News Article

Women's day

Move over, teens. America's latest pop-culture powerhouse is...your mom.

In the beginning there was Scream. And Scream begat Kevin Williamson. And Williamson begat Scream 2, Dawson's Creek, and Katie Holmes. Which, in turn, begat an overwhelming flood of teen movies and TV shows and magazine covers. And — until now — it was good. But three years P.S. (post-Scream), strange things are afoot. In theaters, teen tantalizers like Melissa Joan Hart's Drive Me Crazy and Claire Danes' Brokedown Palace woefully underperformed. On the tube, NBC's Freaks and Geeks is a ratings loser, and Williamson's ABC drama Wasteland has pretty much lived up to its title in the Nielsens. Dare we say it? The teen boom is showing signs of age.

But don't worry: Hollywood abhors a vacuum. This fall a hot new demographic has emerged: women. Adult women.

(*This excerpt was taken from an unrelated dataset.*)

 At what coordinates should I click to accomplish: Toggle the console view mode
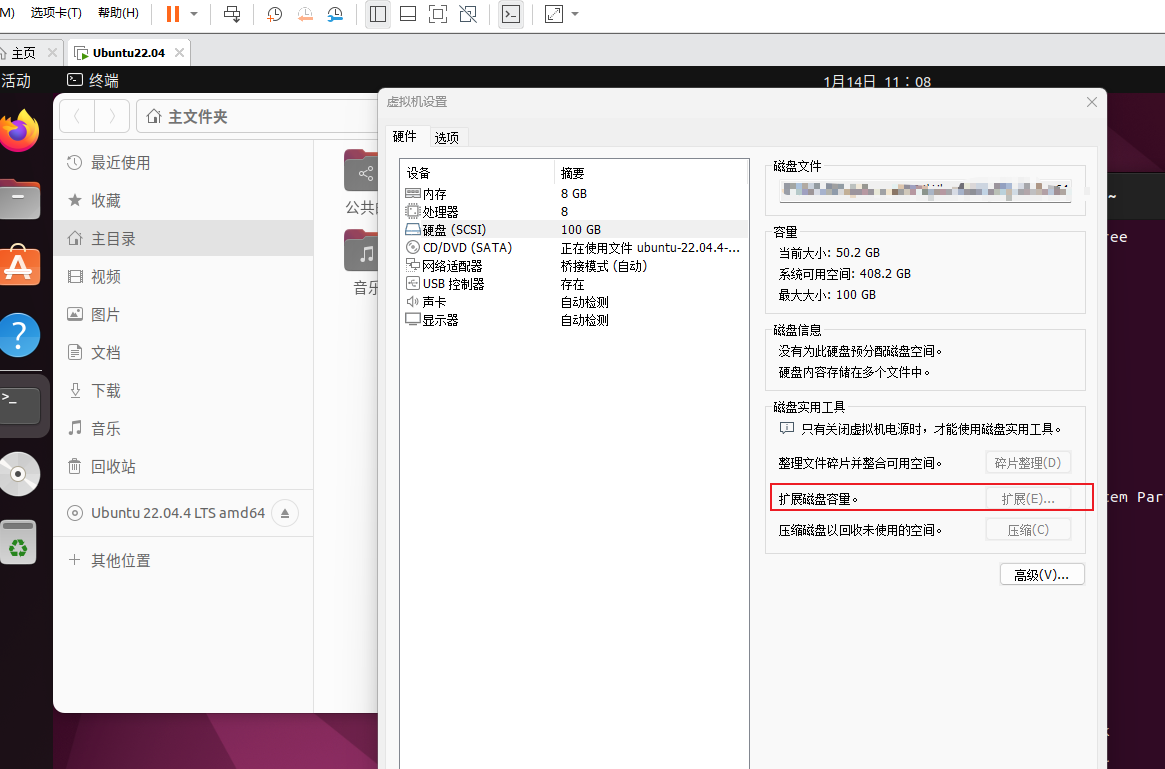[x=511, y=13]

Women refreshingly far from puberty. ''To crib a line from Fatal Attraction,'' says Paul Dergarabedian of the box office tracking firm Exhibitor Relations, ''this is an audience that will not be ignored.''

Consider this: On TV, no less than three new dramas aimed at over-30 females — ABC's Once and Again and CBS' Judging Amy and Family Law — have landed in the top 20. At the box office, the biggest shocker of the season has been Ashley Judd's whack-your-husband movie Double Jeopardy, which has netted more than $80 million thus far. Almost as surprising, the Bruce Willis-Michelle Pfeiffer ''chick flick'' The Story of Us nearly beat the hugely hyped young-male thriller Fight Club, with Brad Pitt and Edward Norton (the final tally: $9.7 million to $11 million).

Of course, it's not like teens suddenly up and vanished, and adult women spontaneously generated. Rather, it's a simple case of teen-market oversaturation coupled with a scarcity (until recently) of female-friendly entertainment.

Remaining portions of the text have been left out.